TASK TO CARRY OUT
Below is a listing; retype exactly the lines between the one containing "The image size is (382, 287)." and the one containing "This screenshot has height=561, width=448.", inclusive, minus the pictures.

ENTRIES PROVIDED
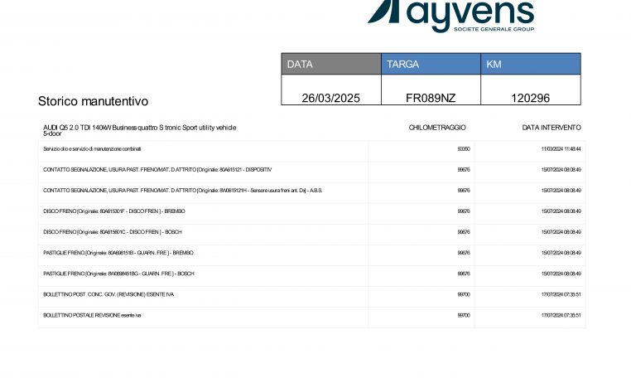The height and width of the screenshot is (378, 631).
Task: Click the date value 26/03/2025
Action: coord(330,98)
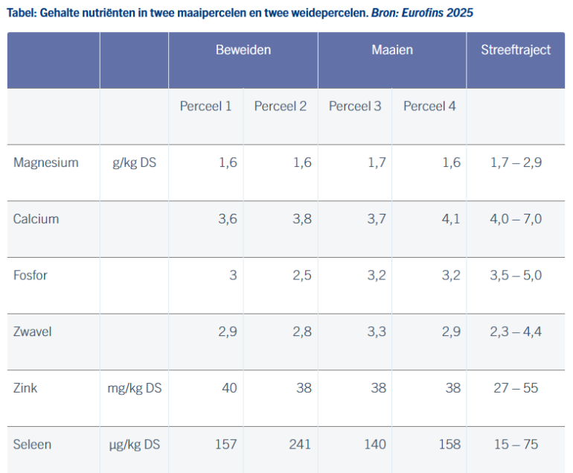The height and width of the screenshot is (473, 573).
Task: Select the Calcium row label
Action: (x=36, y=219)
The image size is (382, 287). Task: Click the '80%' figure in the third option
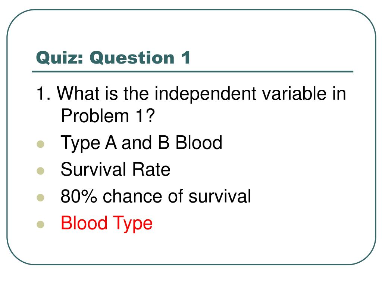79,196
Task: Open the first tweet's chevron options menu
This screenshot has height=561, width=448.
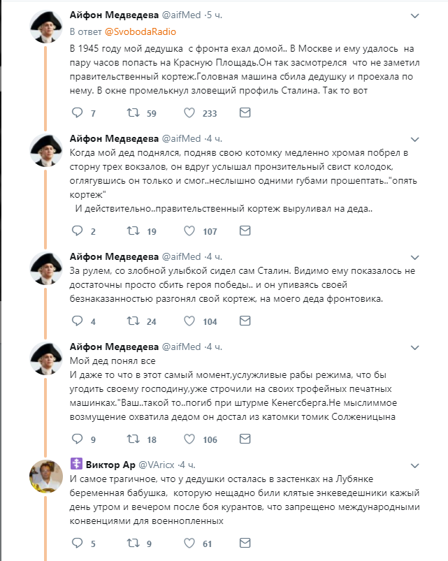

--

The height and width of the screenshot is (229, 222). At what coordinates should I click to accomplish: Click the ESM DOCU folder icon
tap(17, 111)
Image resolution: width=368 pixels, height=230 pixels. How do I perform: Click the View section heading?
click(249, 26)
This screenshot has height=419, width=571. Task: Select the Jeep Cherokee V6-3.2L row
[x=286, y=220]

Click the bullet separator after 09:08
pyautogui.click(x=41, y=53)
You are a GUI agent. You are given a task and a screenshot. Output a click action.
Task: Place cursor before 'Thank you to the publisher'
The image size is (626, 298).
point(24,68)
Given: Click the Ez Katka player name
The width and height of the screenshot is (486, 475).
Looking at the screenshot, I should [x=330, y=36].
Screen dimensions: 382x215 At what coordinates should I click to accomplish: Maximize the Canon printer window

==

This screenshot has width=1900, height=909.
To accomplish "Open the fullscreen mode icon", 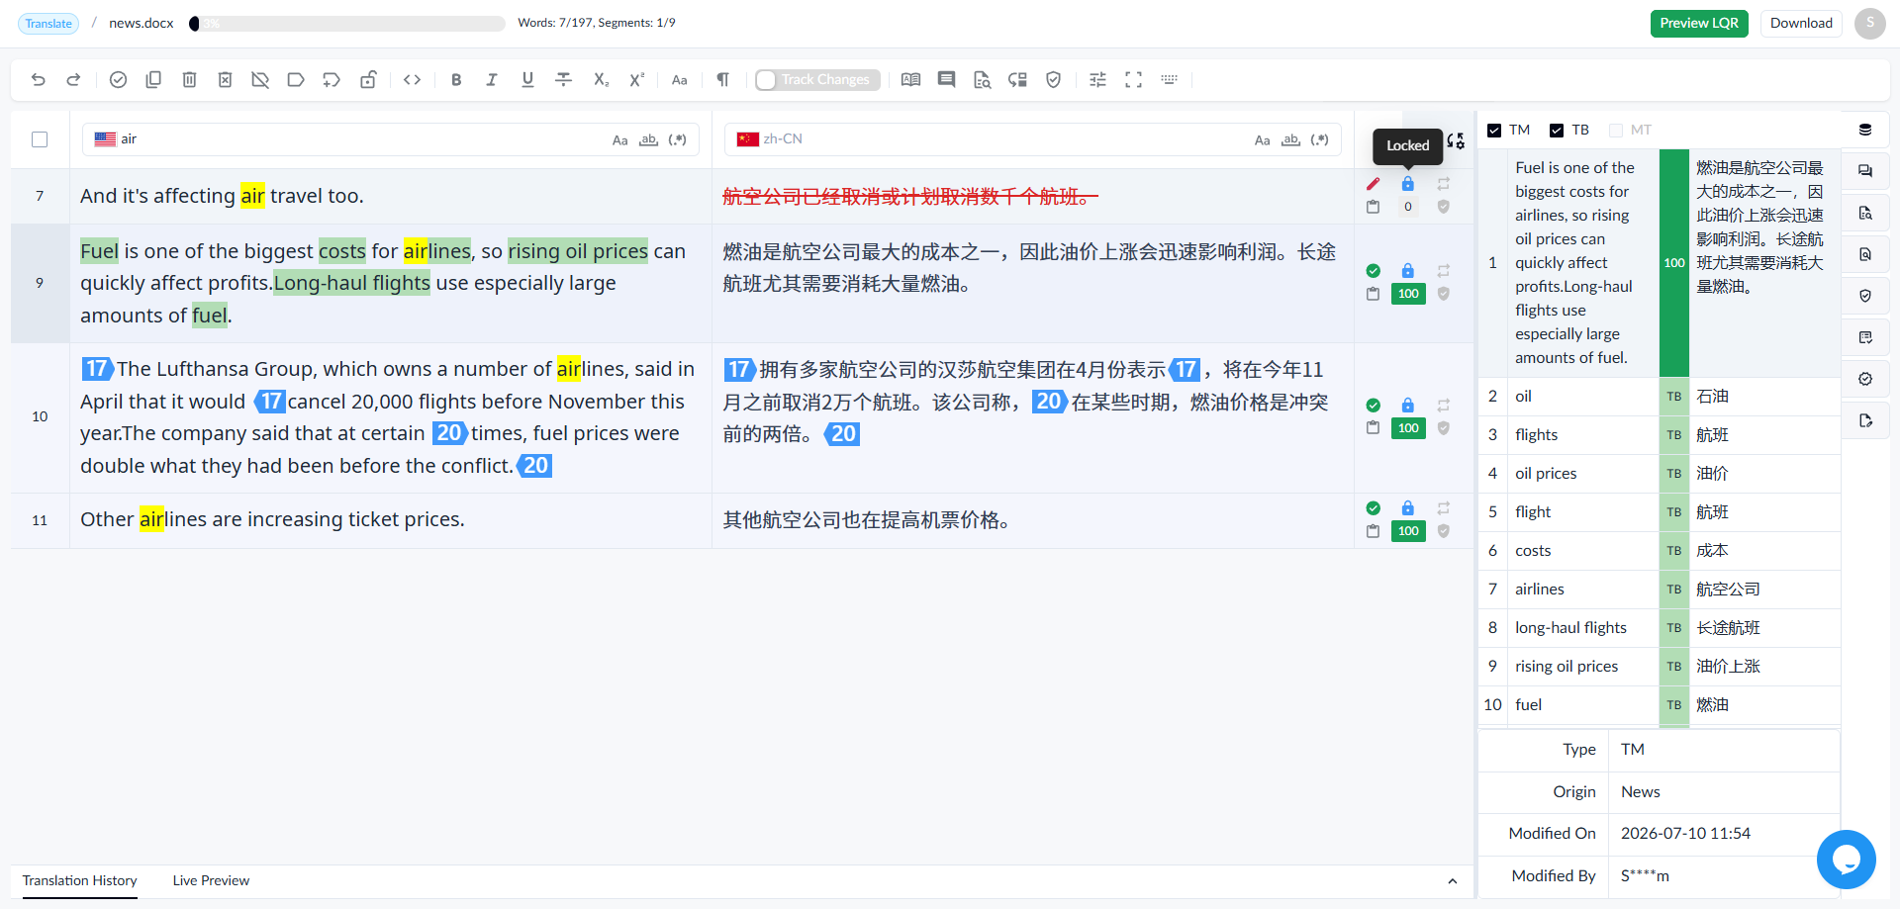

THE COMPLETED TASK
The image size is (382, 287). Task: Click the '80%' figure in the third option
79,196
Task: Open the first tweet's chevron options menu
This screenshot has height=561, width=448.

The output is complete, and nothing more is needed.